### [EXERCISE MATERIAL]
Begin

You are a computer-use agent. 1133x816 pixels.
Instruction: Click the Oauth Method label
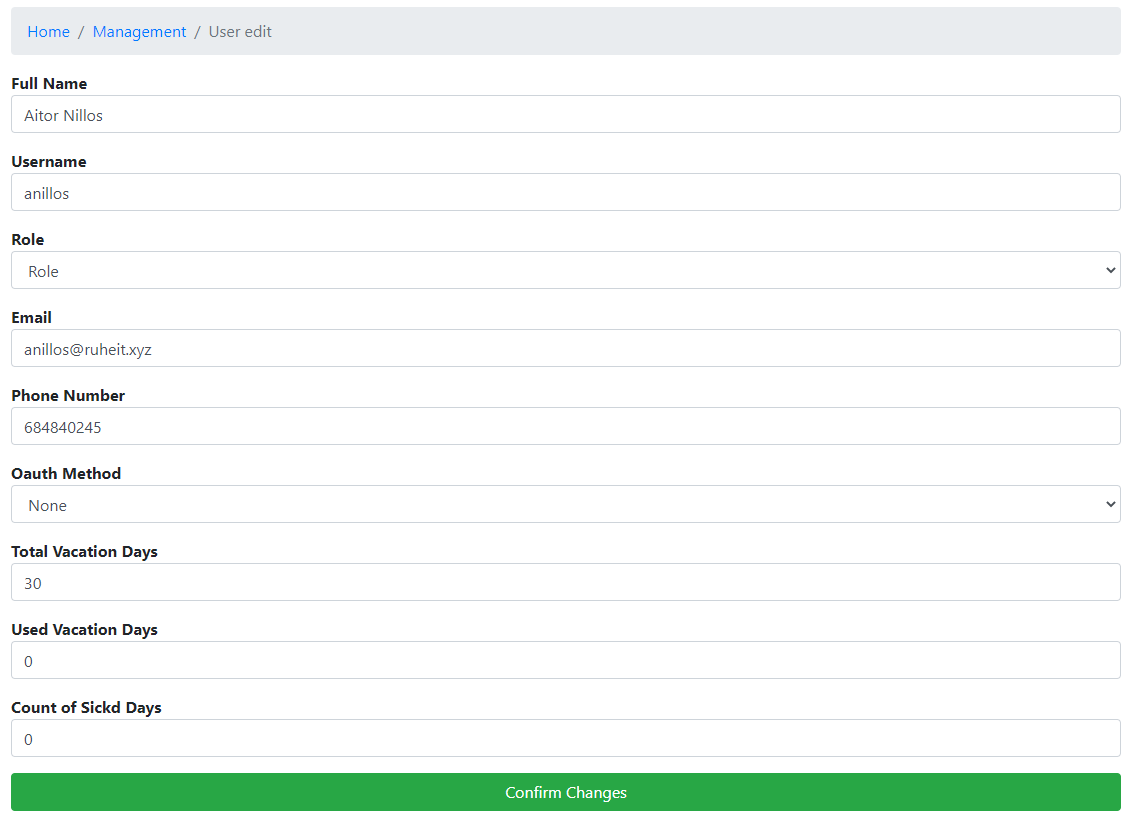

End
Begin

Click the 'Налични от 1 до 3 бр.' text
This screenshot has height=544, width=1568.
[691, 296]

End
Begin

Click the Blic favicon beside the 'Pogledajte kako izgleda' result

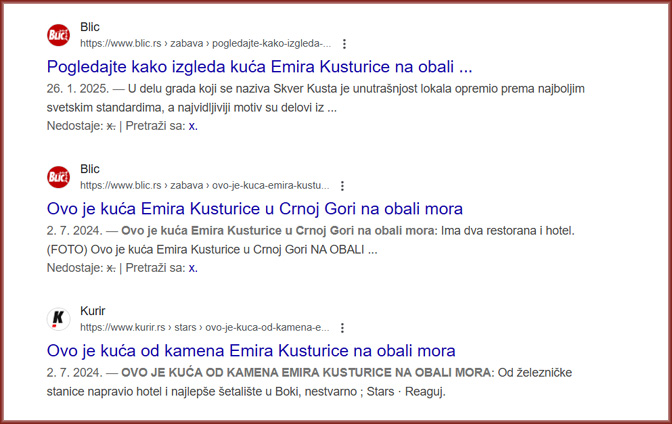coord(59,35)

End

Write out the data from the line containing "Click the Blic" through the line containing "coord(59,35)", both included, reproducing each line unchanged but leaving out the pictures.

### [REPLY]
Click the Blic favicon beside the 'Pogledajte kako izgleda' result

coord(59,35)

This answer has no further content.